Quickly about the management of the orbit: really we care that the lamina is intact. If it is fine we can leave the orbit alone, if not ‘is the periosteum involved?’ The only way to reliably demonstrate this is with frozen section, unless is obviously through, so that’s what you need to do: to resect the periorbita, send it off and see is it involved with frozen section, take the eye if not. Here you can see some cases, so this is an adenocarcinoma. This is the MRI, you can see it’s kind of bulging into the orbit not doesn’t seem to be infiltrating and again, we removed it, the periosteum was clear on frozen section and the eye was preserved. Here an antral squamous cell carcinoma, this looks like it’s bulging through the periosteum a bit more and in the frozen section showed that it was involved, we had to clear the orbit.
I would like to say thank you for your attention. Thank you very much to Valerie Lund, David Howard, for the use of some of the images.
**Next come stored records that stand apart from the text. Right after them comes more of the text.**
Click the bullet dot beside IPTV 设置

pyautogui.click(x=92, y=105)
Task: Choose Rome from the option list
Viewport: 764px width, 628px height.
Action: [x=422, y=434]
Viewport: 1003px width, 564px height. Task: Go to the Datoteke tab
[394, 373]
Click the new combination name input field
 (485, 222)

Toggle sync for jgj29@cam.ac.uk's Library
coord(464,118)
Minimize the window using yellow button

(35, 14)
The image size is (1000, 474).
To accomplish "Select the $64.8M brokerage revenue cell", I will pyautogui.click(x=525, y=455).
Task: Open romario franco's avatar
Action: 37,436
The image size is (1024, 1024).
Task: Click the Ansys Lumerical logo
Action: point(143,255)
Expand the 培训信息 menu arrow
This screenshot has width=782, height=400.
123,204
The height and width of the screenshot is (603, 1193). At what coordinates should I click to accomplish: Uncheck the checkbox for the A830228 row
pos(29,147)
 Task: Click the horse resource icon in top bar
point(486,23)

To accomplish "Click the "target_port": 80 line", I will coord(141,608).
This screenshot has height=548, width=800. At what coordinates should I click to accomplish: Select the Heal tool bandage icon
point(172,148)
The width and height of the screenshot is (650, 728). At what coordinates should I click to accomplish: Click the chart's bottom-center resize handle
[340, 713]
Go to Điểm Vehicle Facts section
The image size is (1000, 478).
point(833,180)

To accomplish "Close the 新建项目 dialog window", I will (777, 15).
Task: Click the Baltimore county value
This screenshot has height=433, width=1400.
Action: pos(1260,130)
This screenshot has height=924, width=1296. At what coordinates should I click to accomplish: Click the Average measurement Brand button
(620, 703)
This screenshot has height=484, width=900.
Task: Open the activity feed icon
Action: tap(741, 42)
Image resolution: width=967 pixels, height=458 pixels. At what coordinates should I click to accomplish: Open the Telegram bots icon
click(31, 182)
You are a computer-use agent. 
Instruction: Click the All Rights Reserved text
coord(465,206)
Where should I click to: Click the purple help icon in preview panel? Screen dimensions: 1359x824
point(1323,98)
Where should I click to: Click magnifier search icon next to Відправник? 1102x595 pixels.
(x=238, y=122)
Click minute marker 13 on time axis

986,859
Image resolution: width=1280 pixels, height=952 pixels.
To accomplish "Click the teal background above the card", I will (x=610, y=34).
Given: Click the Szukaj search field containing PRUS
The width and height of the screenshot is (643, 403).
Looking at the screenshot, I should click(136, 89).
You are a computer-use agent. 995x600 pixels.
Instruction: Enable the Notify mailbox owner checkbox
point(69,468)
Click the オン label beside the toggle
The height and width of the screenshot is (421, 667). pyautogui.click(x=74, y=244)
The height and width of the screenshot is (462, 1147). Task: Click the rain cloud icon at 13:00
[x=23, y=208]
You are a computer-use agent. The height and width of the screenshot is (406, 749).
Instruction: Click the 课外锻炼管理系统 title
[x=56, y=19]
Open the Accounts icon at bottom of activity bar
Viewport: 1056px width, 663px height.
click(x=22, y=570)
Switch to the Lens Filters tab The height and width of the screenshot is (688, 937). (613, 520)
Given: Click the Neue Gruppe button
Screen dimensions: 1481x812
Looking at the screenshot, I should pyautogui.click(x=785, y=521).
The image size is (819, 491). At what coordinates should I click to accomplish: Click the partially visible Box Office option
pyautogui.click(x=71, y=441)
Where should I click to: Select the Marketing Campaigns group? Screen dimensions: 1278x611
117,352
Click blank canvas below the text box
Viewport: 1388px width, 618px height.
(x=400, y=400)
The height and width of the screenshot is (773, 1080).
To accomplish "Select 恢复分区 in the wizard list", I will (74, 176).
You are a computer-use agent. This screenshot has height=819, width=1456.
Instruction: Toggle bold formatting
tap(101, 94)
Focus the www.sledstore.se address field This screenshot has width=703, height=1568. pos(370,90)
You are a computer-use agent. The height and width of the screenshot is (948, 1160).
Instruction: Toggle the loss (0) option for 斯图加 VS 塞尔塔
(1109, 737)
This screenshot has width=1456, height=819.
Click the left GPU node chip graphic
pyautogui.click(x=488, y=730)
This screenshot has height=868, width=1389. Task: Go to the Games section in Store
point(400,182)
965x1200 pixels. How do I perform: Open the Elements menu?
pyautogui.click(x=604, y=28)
In response, I’d like to tell you about their book, which is fantastic, more than you’ve ever wanted to know about nose, sinuses, and the nasopharynx.
Three things you could take away: remember endoscopic sinus surgery has a role, the MDT is vital, the brain and the eye are the limits.
Q & As section
Question 1
The literature demonstrates that orbital exenteration really may increase local control but not long-term survival, particularly with chemo-therapy. So what is the trend at this point in London?
Answer
I think at the moment if there is local control, I think that is still necessary. I think watching them suffer with increased symptoms in the sinuses makes a lot of sense, but again patient preferences have a role, we have to give the option. It’s difficult for patients to realise how unpleasant it is to have a fungating sinus cancer in their head and I find it difficult to express that to them, but I think it has a role still.
Question 2
You alluded to ‘en bloc’ and peaceful resection, any more thoughts on that to say where we’re going?
Answer
So for ‘en bloc’-ing ‘piece-meal’ resection, I think that when the endoscopy management of the sinonasal malignancy really started, there was a question about your going through the tumour ‘Are you seeding it anywhere else? Are you leaving bits behind?’ I think the evidence has really supported the use of this technique to sequentially move through the tumour to find its limits, rather than going around the outside. Obviously that any sort of classically trained cancer surgeon feel slightly uncomfortable about that. It’s something reassuring about going around the outside and getting it all but in the nose that’s just not possible; we don’t have margins in the nose if something is hanging into an air-filled cavity, you have to just take it up to its margin.
Simon Gane
Bio: Simon Gane FRCS(ORL-HNS) is a consultant Rhinologist and ENT surgeon at the Royal National Throat, Nose & Ear Hospital in London, and honorary ENT surgeon to Moorfields Eye Hospital. He trained on the North Thames rotation in London with Professor Valerie Lund, and at Great Ormond Street, St Bartholomew’s, and St Mary’s hospitals.Simon’s research interests include human olfaction, inflammatory nasal disease and hereditary haemorrhagic telangiectasia. He specialises in facial, nasal sinus & anterior skull base surgery.